+++ Text block +++
In January 2005, VanderLaan was tested by Polish team Anwil Włocławek. He did not play for Włocławek during his stint with the team, and upon returning to the United States, he joined the ABA's Long Beach Jam. He made his debut for the Jam on January 28, recording two points, four rebounds and one block in a 139–114 win over Tijuana. He played out the season with the Jam and helped them finish with a 20–11 overall record, after they went 18–10 in the regular season and 2–1 in the post-season. Their final game came on March 9, where despite a double-digit scoring effort from VanderLaan, the Jam were defeated 130–115 by his former team, the Utah Snowbears.

===Idaho Stampede (2005)===
On November 6, 2005, VanderLaan signed with the Idaho Stampede of the Continental Basketball Association (CBA). He recorded six points and 10 rebounds over the Stampede's first three games of the season before being waived on November 22.

===Butte Daredevils (2006–2007)===
On November 2, 2006, VanderLaan returned to the CBA, signing with the Butte Daredevils for the 2006–07 season. On January 23, 2007, he was named CBA Player of the Week for the week of January 16–22. He averaged 11 points and 16 rebounds in three games during the week, highlighted by a league-high 25-rebound performance. Later that month, he was named in the National Conference All-Star team for the 23rd Annual CBA All-Star Classic. In the All-Star Game on February 6, VanderLaan grabbed a game-high 16 rebounds and helped the National Conference defeat the American Conference 134–131 in overtime. In the Daredevils' season finale on March 25, VanderLaan had a double-double with 13 points and a game-high 17 rebounds in a 110–103 win over the Great Falls Explorers. The Daredevils finished their first season in the CBA with a 21–27 record, good for third place in the National Conference. VanderLaan appeared in 47 of the team's 48 games in 2006–07, making 43 starts and averaging 13.0 points, a league-leading 11.7 rebounds, and 1.3 assists in 31.1 minutes per game. He also shot 53.8% from the field and 69.3% from the free throw line. VanderLaan subsequently earned All-CBA Second Team honors.
+++ Dataset extract +++
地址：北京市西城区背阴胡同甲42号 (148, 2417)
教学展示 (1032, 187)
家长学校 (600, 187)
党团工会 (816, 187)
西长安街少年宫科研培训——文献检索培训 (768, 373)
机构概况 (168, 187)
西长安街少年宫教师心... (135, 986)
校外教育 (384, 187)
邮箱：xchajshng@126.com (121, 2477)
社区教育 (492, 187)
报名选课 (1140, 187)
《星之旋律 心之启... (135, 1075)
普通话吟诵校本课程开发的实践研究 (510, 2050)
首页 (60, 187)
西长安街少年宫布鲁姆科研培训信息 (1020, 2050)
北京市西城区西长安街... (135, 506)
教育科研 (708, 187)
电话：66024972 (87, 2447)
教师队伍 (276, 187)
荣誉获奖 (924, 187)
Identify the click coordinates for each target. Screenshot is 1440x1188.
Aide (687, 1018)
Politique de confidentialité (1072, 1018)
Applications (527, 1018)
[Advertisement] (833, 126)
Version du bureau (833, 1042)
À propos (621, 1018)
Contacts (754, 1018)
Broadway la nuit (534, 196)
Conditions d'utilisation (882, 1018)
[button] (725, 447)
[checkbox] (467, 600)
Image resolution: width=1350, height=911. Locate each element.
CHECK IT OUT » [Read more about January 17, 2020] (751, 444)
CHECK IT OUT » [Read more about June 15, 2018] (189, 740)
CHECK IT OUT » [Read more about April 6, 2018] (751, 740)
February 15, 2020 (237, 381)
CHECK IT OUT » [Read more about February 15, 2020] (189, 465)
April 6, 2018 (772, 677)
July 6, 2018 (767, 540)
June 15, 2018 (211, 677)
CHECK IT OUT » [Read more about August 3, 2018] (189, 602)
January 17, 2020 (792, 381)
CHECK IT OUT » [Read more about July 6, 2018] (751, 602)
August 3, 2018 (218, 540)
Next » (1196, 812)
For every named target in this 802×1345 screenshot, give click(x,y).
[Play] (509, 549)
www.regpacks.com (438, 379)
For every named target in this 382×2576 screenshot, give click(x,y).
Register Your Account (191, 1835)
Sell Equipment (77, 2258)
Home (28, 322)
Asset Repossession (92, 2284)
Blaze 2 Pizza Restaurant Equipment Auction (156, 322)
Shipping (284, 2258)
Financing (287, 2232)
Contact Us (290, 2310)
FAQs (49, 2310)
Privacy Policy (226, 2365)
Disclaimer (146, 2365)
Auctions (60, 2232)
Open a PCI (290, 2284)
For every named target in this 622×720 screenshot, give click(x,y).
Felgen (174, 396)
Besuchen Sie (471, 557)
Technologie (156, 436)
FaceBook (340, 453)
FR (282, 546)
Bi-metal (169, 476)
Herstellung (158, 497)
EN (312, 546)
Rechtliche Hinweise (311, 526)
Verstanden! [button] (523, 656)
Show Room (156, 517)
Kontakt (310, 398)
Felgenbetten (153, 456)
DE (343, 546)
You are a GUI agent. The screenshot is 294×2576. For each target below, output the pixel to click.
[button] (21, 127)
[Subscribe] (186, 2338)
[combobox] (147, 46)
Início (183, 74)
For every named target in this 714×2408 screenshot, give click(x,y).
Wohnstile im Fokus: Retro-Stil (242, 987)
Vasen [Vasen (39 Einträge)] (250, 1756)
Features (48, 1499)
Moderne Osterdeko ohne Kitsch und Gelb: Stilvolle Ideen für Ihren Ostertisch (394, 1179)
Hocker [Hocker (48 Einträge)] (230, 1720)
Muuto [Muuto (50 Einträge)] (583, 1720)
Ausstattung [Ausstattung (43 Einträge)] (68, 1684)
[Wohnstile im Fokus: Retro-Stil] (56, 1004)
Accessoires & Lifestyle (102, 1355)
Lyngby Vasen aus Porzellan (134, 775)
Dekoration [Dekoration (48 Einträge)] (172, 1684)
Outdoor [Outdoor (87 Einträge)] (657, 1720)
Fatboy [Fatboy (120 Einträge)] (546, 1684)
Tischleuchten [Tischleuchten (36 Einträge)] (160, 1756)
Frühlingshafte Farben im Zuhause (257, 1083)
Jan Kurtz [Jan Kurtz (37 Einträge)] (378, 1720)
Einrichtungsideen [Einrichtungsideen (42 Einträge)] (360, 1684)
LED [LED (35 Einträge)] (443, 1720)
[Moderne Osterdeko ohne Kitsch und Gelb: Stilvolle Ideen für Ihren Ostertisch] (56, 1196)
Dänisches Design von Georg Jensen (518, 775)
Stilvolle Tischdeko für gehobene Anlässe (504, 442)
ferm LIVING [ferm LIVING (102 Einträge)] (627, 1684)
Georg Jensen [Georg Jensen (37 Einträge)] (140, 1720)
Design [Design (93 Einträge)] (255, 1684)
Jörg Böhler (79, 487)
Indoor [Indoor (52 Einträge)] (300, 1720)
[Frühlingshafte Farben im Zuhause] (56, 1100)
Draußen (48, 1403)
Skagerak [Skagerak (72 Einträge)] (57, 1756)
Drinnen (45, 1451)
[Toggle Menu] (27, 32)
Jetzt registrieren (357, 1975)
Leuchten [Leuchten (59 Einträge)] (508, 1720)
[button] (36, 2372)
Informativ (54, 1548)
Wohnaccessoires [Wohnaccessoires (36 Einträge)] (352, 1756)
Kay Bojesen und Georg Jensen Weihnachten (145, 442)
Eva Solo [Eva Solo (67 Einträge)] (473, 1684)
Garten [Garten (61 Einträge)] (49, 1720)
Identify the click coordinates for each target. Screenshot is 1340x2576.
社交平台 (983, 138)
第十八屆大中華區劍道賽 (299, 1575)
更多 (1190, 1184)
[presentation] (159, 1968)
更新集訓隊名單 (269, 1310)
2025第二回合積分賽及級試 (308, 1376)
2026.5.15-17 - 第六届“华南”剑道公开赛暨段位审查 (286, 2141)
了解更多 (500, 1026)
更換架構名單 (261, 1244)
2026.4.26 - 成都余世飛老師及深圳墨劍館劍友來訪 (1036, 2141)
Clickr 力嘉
+++
### Your goal:
Revise the VanderLaan passage from "In January 2005, VanderLaan" to "the Utah Snowbears.", replacing "Utah Snowbears" with "Utah Eagles". The items have no connection to the VanderLaan passage.

### Response:
In January 2005, VanderLaan was tested by Polish team Anwil Włocławek. He did not play for Włocławek during his stint with the team, and upon returning to the United States, he joined the ABA's Long Beach Jam. He made his debut for the Jam on January 28, recording two points, four rebounds and one block in a 139–114 win over Tijuana. He played out the season with the Jam and helped them finish with a 20–11 overall record, after they went 18–10 in the regular season and 2–1 in the post-season. Their final game came on March 9, where despite a double-digit scoring effort from VanderLaan, the Jam were defeated 130–115 by his former team, the Utah Eagles.